100 Days of Healing – Day 57

I lost 5.4 lbs on my juice cleanse last week. No surprise there. I gained a little more than half of it back the next day after a bean and cheese burrito, a handful of chips with salsa and a small piece of cake. Figures.

I immediately started thinking up my next crash diet. Keto! I’ll do keto for a month and get my weight down. And not because I really believe in fad diets or think this is a sustainable lifestyle, but because it’s important for me to see right now that I can. Did the weight come back immediately? Yes. But more to the point, I did it. And I can keep doing it. I am starting to believe I can make the changes I need to long term for a healthier lifestyle.

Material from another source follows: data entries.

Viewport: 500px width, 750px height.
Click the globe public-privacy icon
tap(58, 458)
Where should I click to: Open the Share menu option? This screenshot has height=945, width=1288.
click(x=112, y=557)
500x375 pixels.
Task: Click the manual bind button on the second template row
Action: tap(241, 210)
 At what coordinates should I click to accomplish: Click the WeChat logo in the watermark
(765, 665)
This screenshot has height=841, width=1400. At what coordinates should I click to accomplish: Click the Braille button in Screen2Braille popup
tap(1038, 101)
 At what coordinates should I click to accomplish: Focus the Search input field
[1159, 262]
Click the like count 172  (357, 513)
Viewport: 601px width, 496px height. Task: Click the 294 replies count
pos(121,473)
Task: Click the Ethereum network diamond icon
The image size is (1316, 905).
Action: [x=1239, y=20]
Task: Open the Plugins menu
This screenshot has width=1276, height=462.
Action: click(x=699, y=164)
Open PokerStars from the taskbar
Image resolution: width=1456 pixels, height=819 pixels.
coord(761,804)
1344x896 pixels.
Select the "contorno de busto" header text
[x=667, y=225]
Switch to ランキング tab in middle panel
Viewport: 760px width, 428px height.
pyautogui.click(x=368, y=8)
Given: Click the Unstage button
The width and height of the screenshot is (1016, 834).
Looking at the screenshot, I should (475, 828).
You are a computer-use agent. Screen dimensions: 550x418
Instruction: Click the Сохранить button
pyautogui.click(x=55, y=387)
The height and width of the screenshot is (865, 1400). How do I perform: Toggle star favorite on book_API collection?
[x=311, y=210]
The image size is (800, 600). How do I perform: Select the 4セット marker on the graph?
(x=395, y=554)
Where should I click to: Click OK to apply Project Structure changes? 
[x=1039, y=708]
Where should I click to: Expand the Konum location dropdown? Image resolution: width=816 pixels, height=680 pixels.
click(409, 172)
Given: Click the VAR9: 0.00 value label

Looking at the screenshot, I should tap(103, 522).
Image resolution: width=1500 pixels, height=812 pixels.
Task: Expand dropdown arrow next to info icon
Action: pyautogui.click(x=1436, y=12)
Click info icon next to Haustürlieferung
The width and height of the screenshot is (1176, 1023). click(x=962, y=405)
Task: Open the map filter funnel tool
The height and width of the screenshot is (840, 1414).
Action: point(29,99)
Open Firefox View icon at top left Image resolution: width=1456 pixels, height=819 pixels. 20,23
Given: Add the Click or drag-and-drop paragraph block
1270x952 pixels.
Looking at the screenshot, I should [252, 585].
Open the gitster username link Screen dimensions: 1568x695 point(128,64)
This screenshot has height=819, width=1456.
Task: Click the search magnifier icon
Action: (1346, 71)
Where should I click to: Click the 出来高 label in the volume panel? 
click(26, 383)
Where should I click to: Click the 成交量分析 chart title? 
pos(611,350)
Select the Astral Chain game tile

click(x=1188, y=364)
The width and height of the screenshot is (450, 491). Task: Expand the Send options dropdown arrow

I’ve been walking this week and tracking my calories, or at least close enough to it. And I’ve lost nearly 2 lbs since the post-juice weight jump. I’m 3 lbs down total, and I’m pretty pleased with that, because that wasn’t crash diet, that’s real, and the juice was the kickstart I was hoping it would be. I needed to see that I could do it so that I could have the confidence to continue through what will be a longer and greater challenge.

100 Days of Healing – Day 47

I’m on a juice, green tea and cashew milk diet this week. I’m not big into cleanses and crash diets, but I have it in my head that this will be good for a reset. And after last week…raw vegan juicing sounds awesome.

I really don’t expect this to be pleasant or enjoyable. I actually expect it to suck. I’m supposed to meet a friend for dinner and drinks this week, and my first thought was that I’ll just veer off the plan for the one meal and it won’t matter.

But that’s how I got here. Veering off when discipline, self-care and boundaries around what I need were tossed aside when it wasn’t “convenient”. I’m not doing this to punish myself, I’m doing it because I’m finally starting to love myself! So I’ll drink juice for dinner there and we’ll have a lovely time and I will stick to what I know is beneficial for me, regardless of what anyone else thinks about it.